使用AJAX和PHP将数据发送到mysql

Question

I am newbie to web programming. I would like to insert data into MySQL DB, for that I am using PHP and this data is coming from a form in a Bootstrap Modal. When I click the Save button, nothing is happening. I been following a this tutorial and I have done exactly that tutor is doing.

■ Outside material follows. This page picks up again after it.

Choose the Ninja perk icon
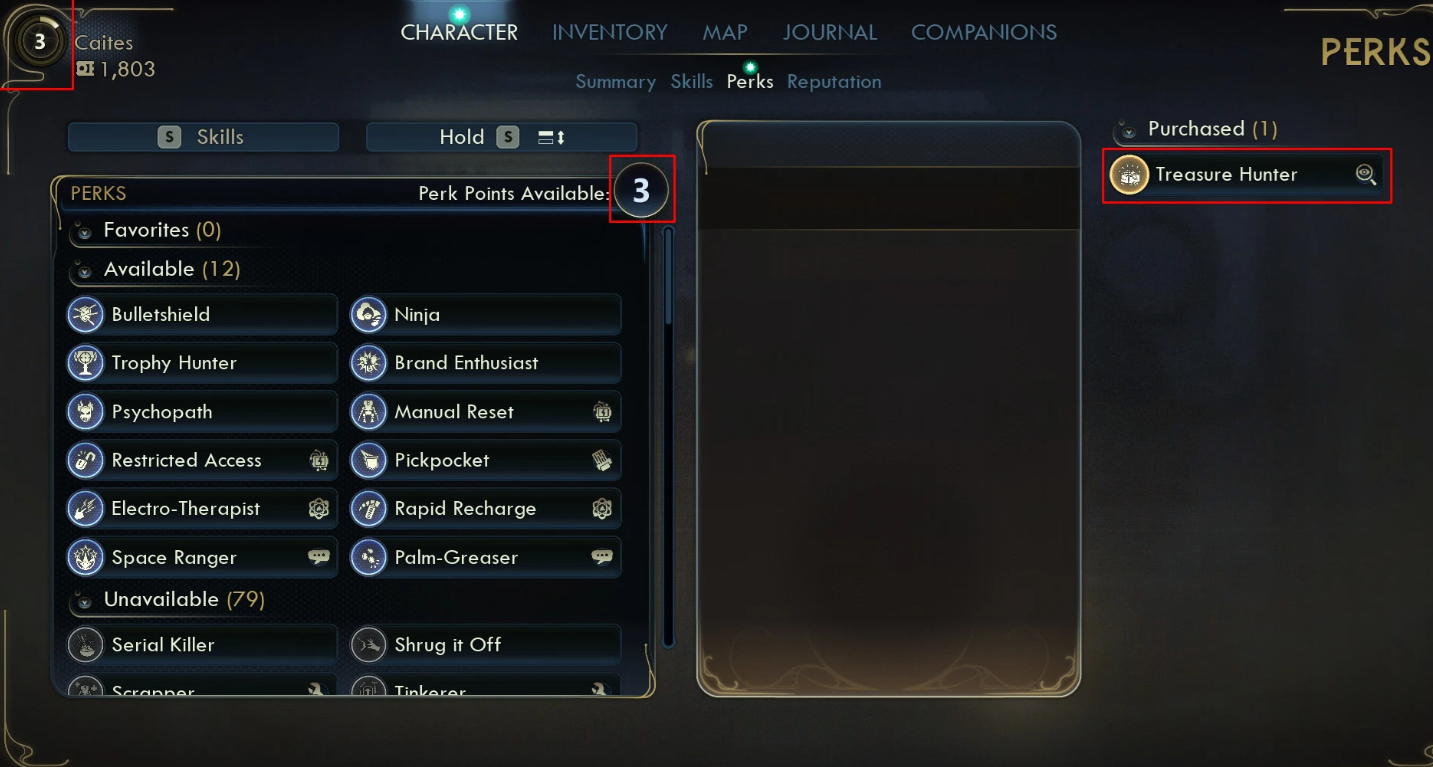1433x767 pixels. coord(369,314)
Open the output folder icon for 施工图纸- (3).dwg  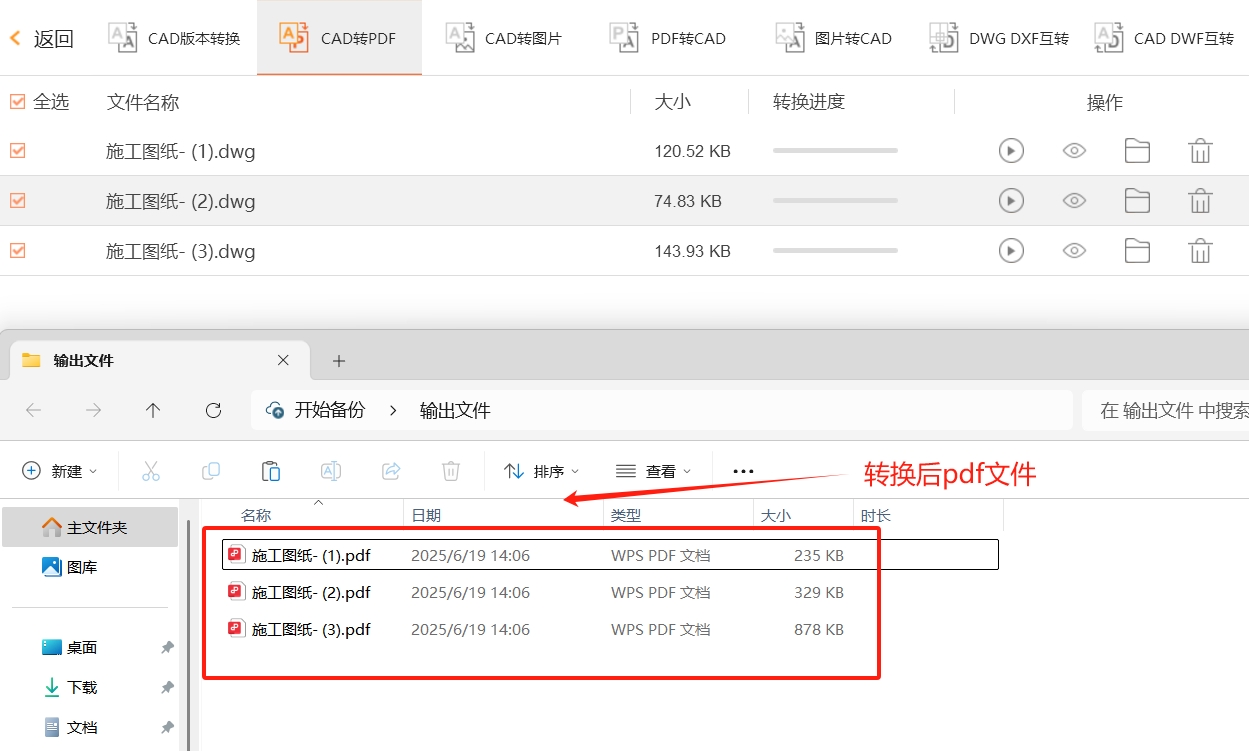tap(1137, 250)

What went wrong with my code?

HTML Code and JavaScript:

 <body>
<p><br/></p>
<div class="container">
  <p></p>
   <button class="btn btn-primary" data-toggle="modal" data-target="#addData">Insert data</button>

   <!-- Modal -->
      <div class="modal fade" id="addData" tabindex="-1" role="dialog" aria-labelledby="addLabel">
        <div class="modal-dialog" role="document">
          <div class="modal-content">
            <div class="modal-header">
              <button type="button" class="close" data-dismiss="modal" aria-label="Close"><span aria-hidden="true">&times;</span></button>
              <h4 class="modal-title" id="addlLabel">Insert Data</h4>
            </div>
            <form>
            <div class="modal-body">

            <div class="form-group">
                <label for="nm">Name</label>
                <input type="text" class="form-control" id="nm" placeholder="Name here">
              </div>
              <div class="form-group">
                <label for="em">Email</label>
                <input type="email" class="form-control" id="em" placeholder="Email">
              </div>
              <div class="form-group">
                <label for="hp">Hone Number</label>
                <input type="number" class="form-control" id="hp" placeholder="Your Phone">
              </div>
              <div class="form-group">
                <label for="al">Address</label>
                <textarea class="form-control" id="al" placeholder="Your address"></textarea>
              </div>

            </div>
            <div class="modal-footer">
              <button type="button" class="btn btn-default" data-dismiss="modal">Close</button>
              <button type="submit" onclick="saveData()"class="btn btn-primary">Save</button>
            </div>
            </form>
          </div>
        </div>
      </div>
</div>

<!-- jQuery (necessary for Bootstrap's JavaScript plugins) -->
<script src="js/jquery-3.1.1.min.js"></script>
<!-- Include all compiled plugins (below), or include individual files as needed -->
<script src="js/bootstrap.min.js"></script>
<script>
  function saveData(){
    var name=$('#nm').val();
    var email=$('#em').val();
    var phone=$('#hp').val();
    var address=$('#al').val();

    $.aja({
       type:"post",
       url:"server.php?p=add",
       data:"nm="+name+"&em="+email+"&hp="+phone+"&al="+address,
       success: function(msg){
        alert('Success Insert data');
       }
    });

  }
</script>

PHP Code:

<?php 
$db=new PDO('mysql:host=localhost;dbname=ajax','root','');
$page=isset($_GET['p'])?$_GET['p']:'';

if($page=='add'){
 $name=$_POST['nm'];
 $email=$_POST['em'];
 $phone=$_POST['hp'];
 $address=$_POST['al'];
 $stmt=$db->prepare("insert into users values('',?,?,?,?)");
 $stmt->bindParam(1,$name);
 $stmt->bindParam(2,$email);
 $stmt->bindParam(3,$phone);
 $stmt->bindParam(4,$address);

 if ($stmt->execute()) {
    echo "Success";
 }else{
    echo "Fail".mysqli_error();
 }
}else if($page=='edit'){

}if($page=='del'){

}else{

 }
?>

I have used the development in Chrome, no error is being shown.

Answer 1

Typo error.You have $.ajx({}) .It must be $.ajax({}) .Also send your data in object format.like this..

 $.ajax({
       type:"post",
       url:"server.php?p=add",
       data:{nm:name,em:email,hp:phone,al:address},
       success: function(msg){
        alert('Success Insert data');
       }
    });